Of course there’s plenty of debate about both MI components. Recently Goldman Sachs economists argued that inflation is possibly lower than we think due to sharply falling, “quality adjusted” IT hardware and software prices. (Likewise real economic growth and productivity are higher.) That would suggest the MI, although at a low level, understates our degree of non-misery.
On the other hand, the official jobless rate may overstate the health of the US labor market due to falling labor force participation rates. In a recent Washington Post op-ed, economist Ed Lazear noted that the 5% unemployment rate would suggest full employment. But the employment rate — the share of the working-age population with a job — is still far below pre-recession levels. [See above chart.]
Lazear tries to figure out which measure — the unemployment rate or the employment rate — is telling the more accurate story:
To determine whether the measured unemployment or measured employment rate is too low, another indicator that is more directly related to labor market demand conditions can be used. I use the “population hiring rate,” which I create from Bureau of Labor Statistics data. It is defined as the ratio of monthly hires (from the Job Openings and Labor Turnover Survey) to the population over 16 years of age. It is important to use the entire working-age population and not merely those employed to avoid the trap of ignoring those outside the labor force. The hiring-rate peak, annualized, was 34 percent, in November 2006 and its low was 22 percent in June 2009. The current population hiring rate is 28 percent, or about half of the way back to the peak rate.
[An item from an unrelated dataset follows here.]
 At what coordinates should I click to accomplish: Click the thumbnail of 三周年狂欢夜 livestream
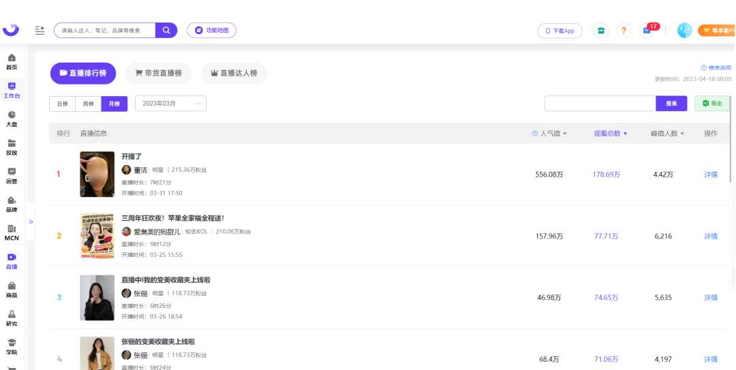point(97,236)
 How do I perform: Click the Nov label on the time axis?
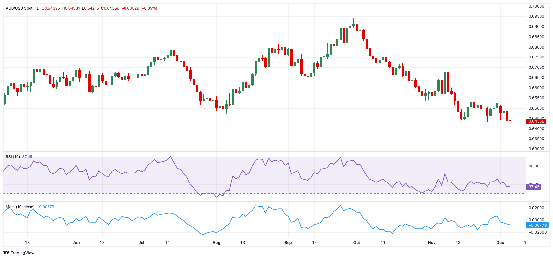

But we must also recognize that demographics play a role in legitimately reducing the proportion of the population that would be expected to work. Consequently, my analysis uses both the hiring rate and a measure of the proportion of older individuals in the potential workforce to predict unemployment and employment rates. The approach tracks pre-recession employment and unemployment well. Not only does the population hiring rate do a good job in predicting past unemployment and employment rates, but there is a strong logic for thinking that hires measure labor demand. A hire only occurs if an employer finds it profitable to add another worker or to replace an old one.
Using models based on pre-recovery data, it is possible to estimate what unemployment and employment rates would be if we were back in the pre-2009 era but had today’s hiring rate and demographic conditions. Using data from September, the official unemployment rate was 5.1 percent. But to be comparable to the pre-2009 period, the unemployment rate should be thought of as 6.3 percent. Labor demand is simply not strong enough to be consistent with such a low unemployment rate by historical standards.
Analogously, the peak pre-recession employment rate was 63.4 percent. Correcting for hiring and demographics makes September’s rate of 59.2 equivalent to a pre-2009 rate of 61.4 percent, meaning we still have a 2 percentage point deficit when compared with the earlier peak. This amounts to about 4.8 million jobs. Put differently, the number employed has grown almost 13 million jobs since the employment trough in February 2010. But it would have to have grown by 17.5 million to make up for the recession and keep pace with growing population.
So using Lazear’s number and the current inflation rate would give us an MI closer to 6% than 7%, still quite low on a historical basis. More or less what we saw at the height of the 1990s expansion. But back then, only a third of Americans was dissatisfied with the nation’s direction.
So why are we so much gloomier today? Well, the Great Recession was a great and lasting shock to both incomes and confidence, as was the Great Depression. Wage growth during the Not-So-Great Recovery is only half of what it was during the 1990s, early 2000s expansion.
Finally, maybe anxiety about the impact of globalization and automation on future living standards is also playing a role. Or maybe there is something weird about Americans.